Rien pour nourrir son besoin de sérénité, Emma est par ailleurs follement éprise de Naëlle, qui est à la fois violoncelliste de l’orchestre, fraîchement séparée, mère d’un bambin, et pas prête à avouer à sa famille arabe qu’elle aime une femme.
Ce scénario multicouche est habilement construit. Les histoires s’imbriquent les unes dans les autres avec fluidité grâce à des dialogues bien écrits et extrêmement naturels. Et quel bonheur d’explorer le monde de la musique classique, un univers mystérieux qui a ses intrigues, ses codes et sa faune si particulière!
Comparativement à Sarah préfère la course, son très cérébral premier long métrage sorti en 2013, ce nouveau film de Chloé Robichaud joue sur la gamme des émotions que la musique, très présente durant les deux heures de la projection, exacerbe allègrement.
Car en plus d’Emma, de son père Patrick et de son amoureuse Naëlle, il y a un personnage omniprésent à l’écran, du début à la fin, j’ai nommé l’orchestre. La contribution de l’Orchestre Métropolitain (OM) et de son directeur artistique Yannick Nézet-Séguin à ce projet est remarquable. Elle confère un sceau de qualité à cette production qui sera, à n’en point douter, reconnue partout où le film se promènera dans le monde.
Conseiller musical de la production, Yannick Nézet-Séguin y a mis toute sa fougue et sa crédibilité. Il a guidé Sophie Desmarais pour qu’on croie parfaitement à sa direction d’orchestre à l’écran. Il a suggéré les pièces au programme, de Mozart à Mahler en passant par Schoenberg. Et il a dirigé lui-même ses musiciens de l’OM pour obtenir le meilleur d’eux dans les séquences du film qui se passent en répétition à la salle Pierre-Mercure et en concert à la Maison symphonique.
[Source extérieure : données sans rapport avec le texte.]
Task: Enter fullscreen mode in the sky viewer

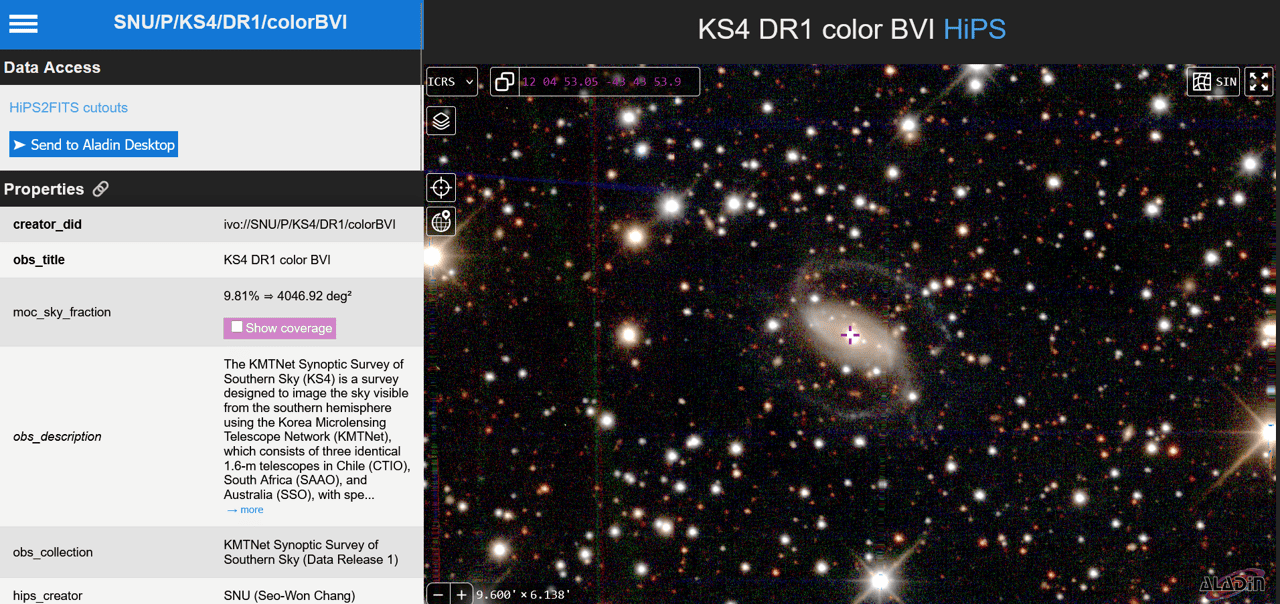Action: tap(1259, 82)
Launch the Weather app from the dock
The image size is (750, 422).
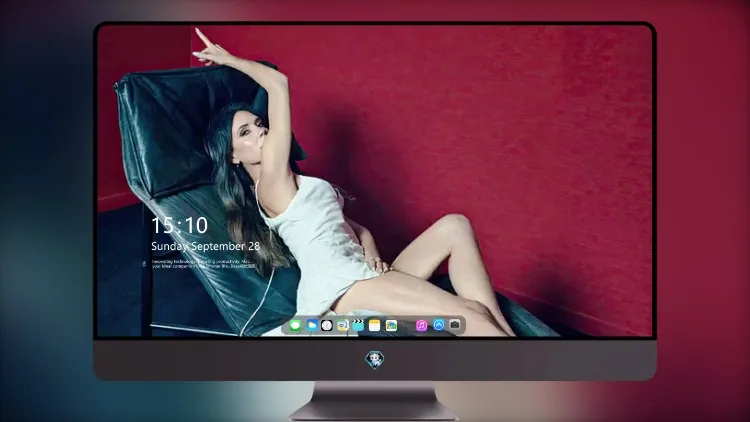(312, 326)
La caméra d’Ariel Méthot est comme une extension de la baguette du chef. Les images virevoltent sur la musique, mais réussissent aussi à scruter la moindre émotion du personnage principal. Au son, Sylvain Bellemare, Stephen de Oliveira et Luc Boudrias font sonner l’orchestre comme une tonne de briques, alors que le montage de Yvann Thibaudeau agglomère le tout à l’écran pour le ravissement de nos yeux et de nos oreilles.
Quel plaisir de voir en gros plan et d’entendre à plein volume ces musiciens de l’OM qu’on aime tant! Comme toujours, ils jouent avec émotion, intensité, et maestria. Au prochain Gala Québec Cinéma, il faudrait créer une nouvelle catégorie: l’Iris du meilleur orchestre!
La distribution n’est pas en reste. Emma est incarnée par une Sophie Desmarais totalement investie dans son personnage. Sa manière d’exprimer les émotions sans dire un mot fascine, tout autant que sa façon de bouger sur le podium.
Sylvain Marcel tient là un de ses plus beaux rôles en carrière, toujours sur la fine ligne qu’empruntent les pervers narcissiques pour arriver à leurs fins. Même nous, comme spectateur, on se fait embobiner.
Nour Belkhiria, dans le rôle de Naëlle, est une belle découverte.
Tel un chef d’orchestre, Chloé Robichaud tire le meilleur de chacun, y compris les seconds rôles, tenus par de gros noms: Yves Jacques, Maude Guérin et Vincent Leclerc. Jusqu’au petit Rayan Benmoussa, sept ans, qui joue juste.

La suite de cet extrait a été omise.